PAGE TEXT ▸

[Start of section]

At autopsy, microscopy of the donor heart revealed diffuse interstitial edema and some focal hemorrhage. Small arteries, arterioles, capillaries, and venules were extensively plugged by platelet aggregates. There were also some intravascular fibrin and sludged red blood cells. Marginating neutrophil polymorphonuclear leukocytes were also present within the capillaries and venules. Some capillaries were disrupted. Mononuclear cells were rare. These microscopic findings were interpreted as hyperacute rejection.

Acute rejection of heart transplants, mediated primarily by T lymphocytes, has been observed on many occasions in animals and in humans (2, 511). Hyperacute heart rejection mediated by preformed cytotoxic antibody has been described in cross species heart transplantation (12) and in cardiac allografts in dogs (13) and rats (14), when the recipients had been presensitized. Up to now it has not been reported in human heart transplants.

In this case the patient’s very unstable blood pressure, combined with our perception that hyperacute rejection was a very unlikely possibility, led us to proceed with heart replacement without waiting for the results of the direct crossmatch test. The patient’s cardiogenic shock was so resistant to treatment that she almost certainly could not have survived long enough to wait for a crossmatch-negative heart donor, even if the results of the crossmatch with the actual donor had been known before transplantation. However, the predictive value of the crossmatch test is evident in this case and represents an observation which is clinically important for heart transplant recipients who are hemodynamically stable enough to wait for a crossmatch-negative donor.

[End of section]

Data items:
[Start of section]

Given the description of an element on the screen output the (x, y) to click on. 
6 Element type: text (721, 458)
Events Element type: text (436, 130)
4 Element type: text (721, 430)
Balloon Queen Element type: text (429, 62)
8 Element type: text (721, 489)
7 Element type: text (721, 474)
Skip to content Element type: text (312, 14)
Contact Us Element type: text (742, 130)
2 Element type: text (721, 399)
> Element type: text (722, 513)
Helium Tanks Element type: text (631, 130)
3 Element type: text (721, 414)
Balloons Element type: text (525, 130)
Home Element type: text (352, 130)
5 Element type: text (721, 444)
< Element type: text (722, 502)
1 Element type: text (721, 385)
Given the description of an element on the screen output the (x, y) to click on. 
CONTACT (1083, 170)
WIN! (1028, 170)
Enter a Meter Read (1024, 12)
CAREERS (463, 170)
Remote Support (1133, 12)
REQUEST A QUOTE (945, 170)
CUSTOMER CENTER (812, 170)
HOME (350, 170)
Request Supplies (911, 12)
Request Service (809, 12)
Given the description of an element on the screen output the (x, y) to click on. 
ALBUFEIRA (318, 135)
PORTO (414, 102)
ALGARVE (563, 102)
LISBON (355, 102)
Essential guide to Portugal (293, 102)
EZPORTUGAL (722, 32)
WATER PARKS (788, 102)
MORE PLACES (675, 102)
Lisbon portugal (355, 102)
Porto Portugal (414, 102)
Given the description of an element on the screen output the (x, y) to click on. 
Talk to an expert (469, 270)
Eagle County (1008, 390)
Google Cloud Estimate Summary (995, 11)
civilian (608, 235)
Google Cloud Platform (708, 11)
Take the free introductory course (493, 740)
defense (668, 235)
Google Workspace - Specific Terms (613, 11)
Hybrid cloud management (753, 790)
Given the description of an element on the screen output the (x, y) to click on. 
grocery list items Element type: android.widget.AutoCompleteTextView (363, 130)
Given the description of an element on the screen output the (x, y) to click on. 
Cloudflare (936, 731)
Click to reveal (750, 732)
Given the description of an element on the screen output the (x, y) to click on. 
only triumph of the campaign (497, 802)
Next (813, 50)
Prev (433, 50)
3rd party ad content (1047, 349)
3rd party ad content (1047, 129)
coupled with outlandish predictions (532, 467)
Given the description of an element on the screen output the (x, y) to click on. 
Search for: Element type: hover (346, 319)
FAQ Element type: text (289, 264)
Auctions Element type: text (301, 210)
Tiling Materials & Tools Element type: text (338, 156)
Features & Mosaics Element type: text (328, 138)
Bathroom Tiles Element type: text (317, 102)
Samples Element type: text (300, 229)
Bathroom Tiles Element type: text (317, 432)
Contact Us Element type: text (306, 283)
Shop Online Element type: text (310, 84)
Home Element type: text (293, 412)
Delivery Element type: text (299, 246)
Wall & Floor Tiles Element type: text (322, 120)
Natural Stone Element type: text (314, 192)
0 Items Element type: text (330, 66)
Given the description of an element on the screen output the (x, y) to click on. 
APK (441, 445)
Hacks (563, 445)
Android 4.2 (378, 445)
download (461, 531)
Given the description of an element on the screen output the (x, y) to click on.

[End of section]

REQUIREMENT 1 ▸
Repeat the heart transplant text from "Acute rejection of" up to and including "human heart transplants.".
REQUIREMENT 2 ▸
According to the heart transplant text, which types of blood vessel in the donor heart were extensively plugged by platelet aggregates? List them all.

WRITTEN REPLY 1 ▸
Acute rejection of heart transplants, mediated primarily by T lymphocytes, has been observed on many occasions in animals and in humans (2, 511). Hyperacute heart rejection mediated by preformed cytotoxic antibody has been described in cross species heart transplantation (12) and in cardiac allografts in dogs (13) and rats (14), when the recipients had been presensitized. Up to now it has not been reported in human heart transplants.

WRITTEN REPLY 2 ▸
Small arteries
Arterioles
Capillaries
Venules